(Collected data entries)

::::::::

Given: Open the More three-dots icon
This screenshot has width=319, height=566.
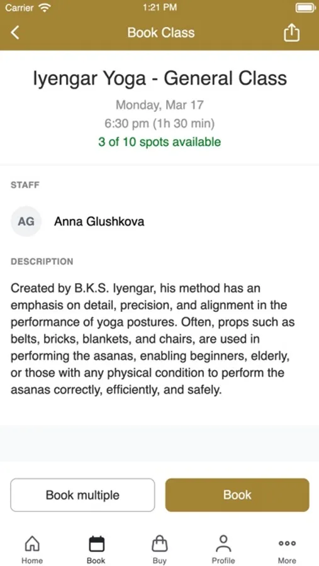Looking at the screenshot, I should 287,543.
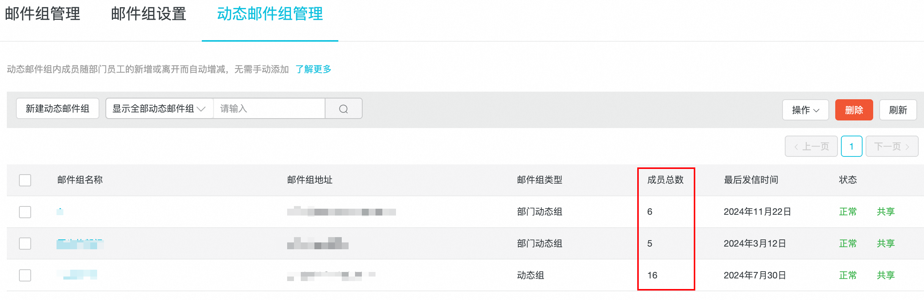Go to the next page with 下一页
924x300 pixels.
coord(892,147)
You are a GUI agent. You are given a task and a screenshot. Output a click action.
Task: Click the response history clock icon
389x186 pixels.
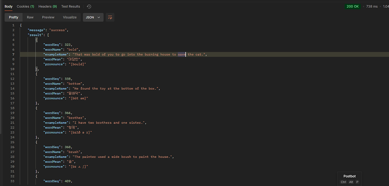[88, 6]
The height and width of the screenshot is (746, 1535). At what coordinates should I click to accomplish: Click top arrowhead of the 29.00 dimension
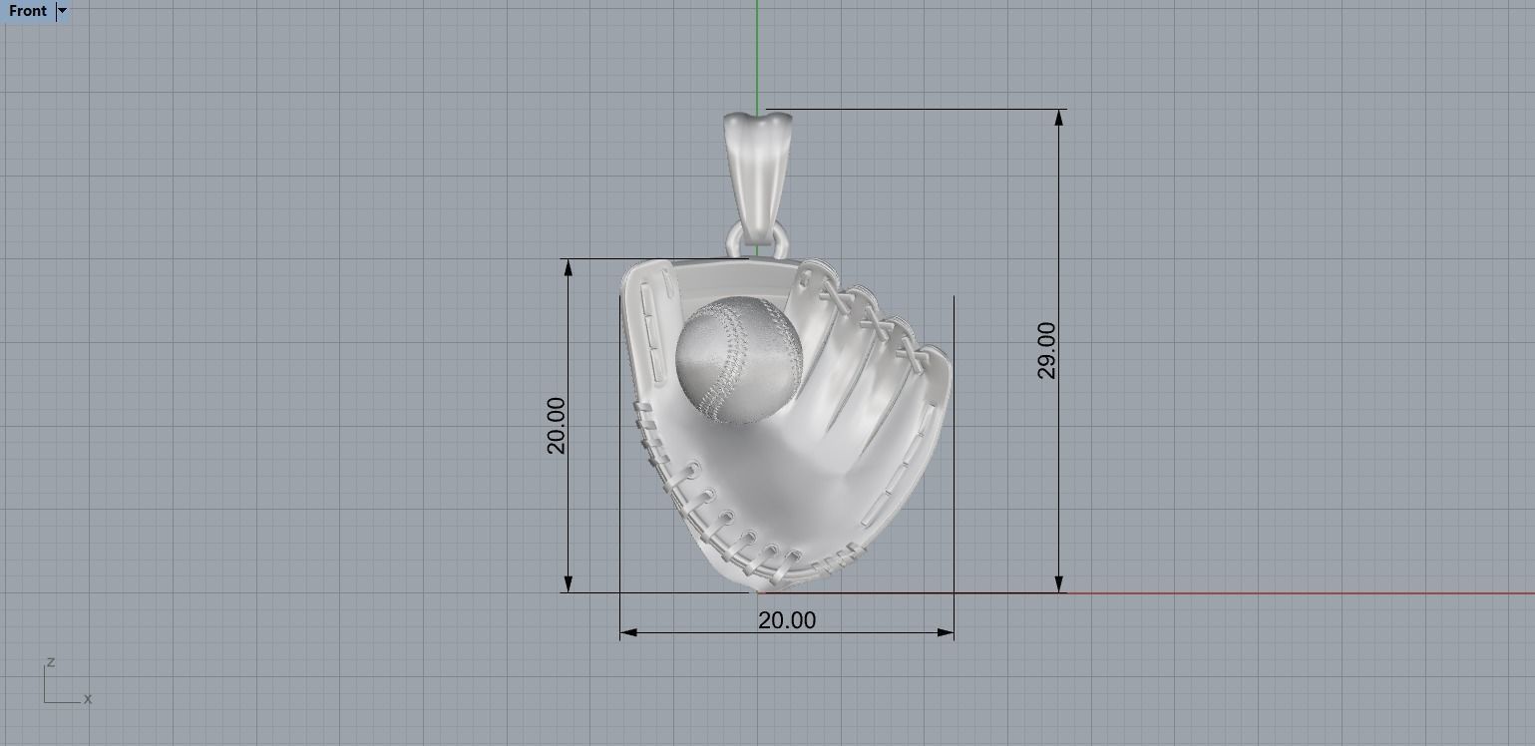pos(1058,118)
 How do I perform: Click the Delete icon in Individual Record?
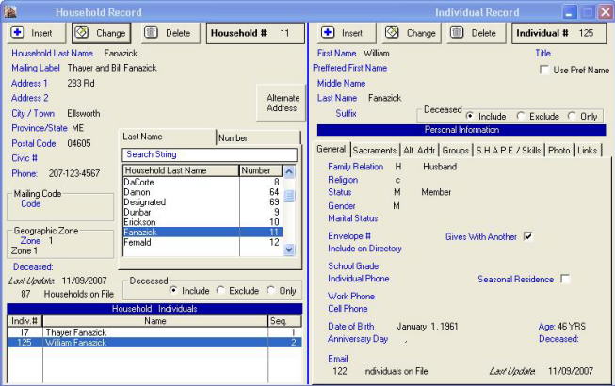coord(459,33)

::::::::

PROBLEM TO SOLVE —
Would you return the data exactly as written, without the pictures?

RESULT FOR THIS TASK —
Given: Open the More three-dots icon
This screenshot has width=319, height=566.
Looking at the screenshot, I should 287,543.
Go to the next page with 下一页
924x300 pixels.
coord(892,147)
You are a GUI agent. You are given a task and a screenshot. Output a click action.
Task: Click the response history clock icon
389x186 pixels.
[88, 6]
The height and width of the screenshot is (746, 1535). At what coordinates should I click to accomplish: Click top arrowhead of the 29.00 dimension
pos(1058,118)
 How do I perform: Click the Delete icon in Individual Record?
coord(459,33)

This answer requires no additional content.